→ Instructions for the task: Skip the images. Copy the records exactly as written.

╭─ Data

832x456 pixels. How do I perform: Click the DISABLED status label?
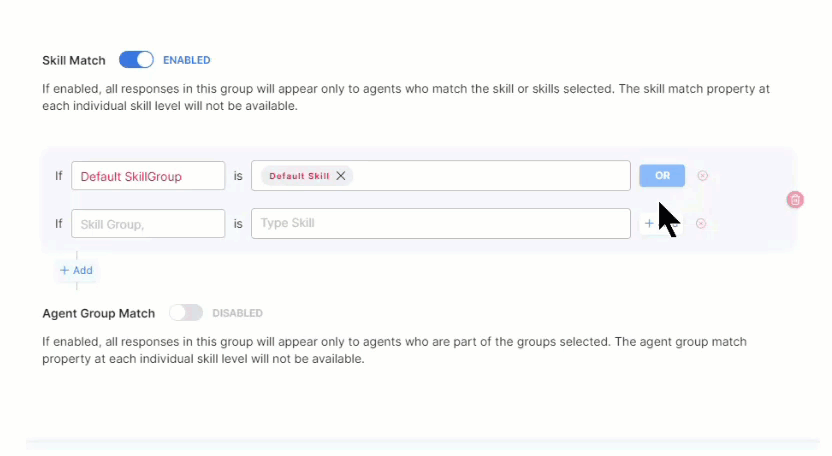[237, 313]
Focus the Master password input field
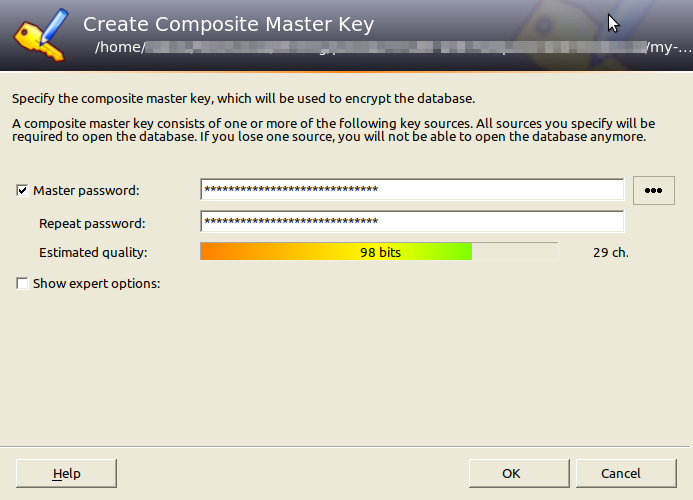The image size is (693, 500). tap(412, 190)
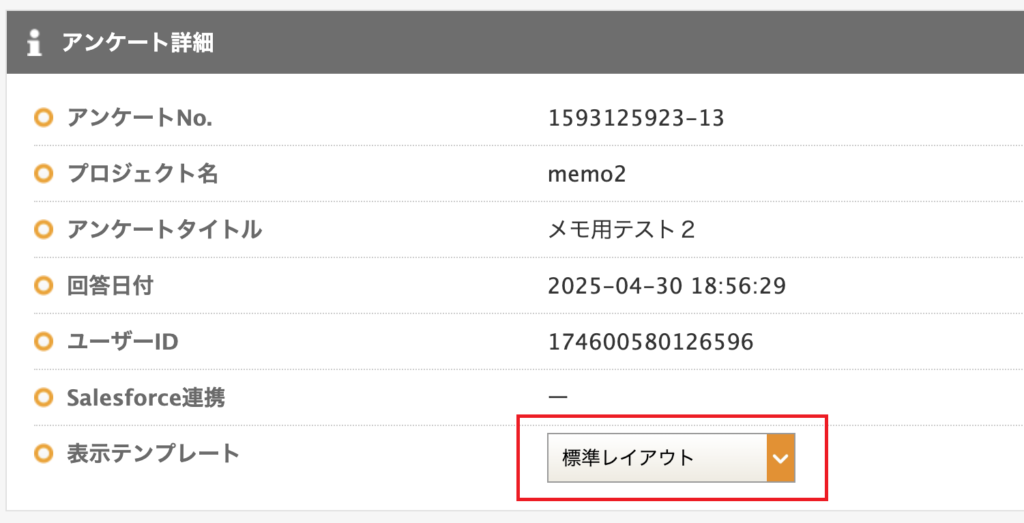The image size is (1024, 523).
Task: Click the orange bullet beside 表示テンプレート
Action: tap(42, 454)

╰─

→ Answer for the task:
832x456 pixels. How do I perform: Click the DISABLED status label?
[237, 313]
Focus the Master password input field
The image size is (693, 500). tap(412, 190)
The image size is (1024, 523).
Task: Click the orange bullet beside 表示テンプレート
Action: tap(42, 454)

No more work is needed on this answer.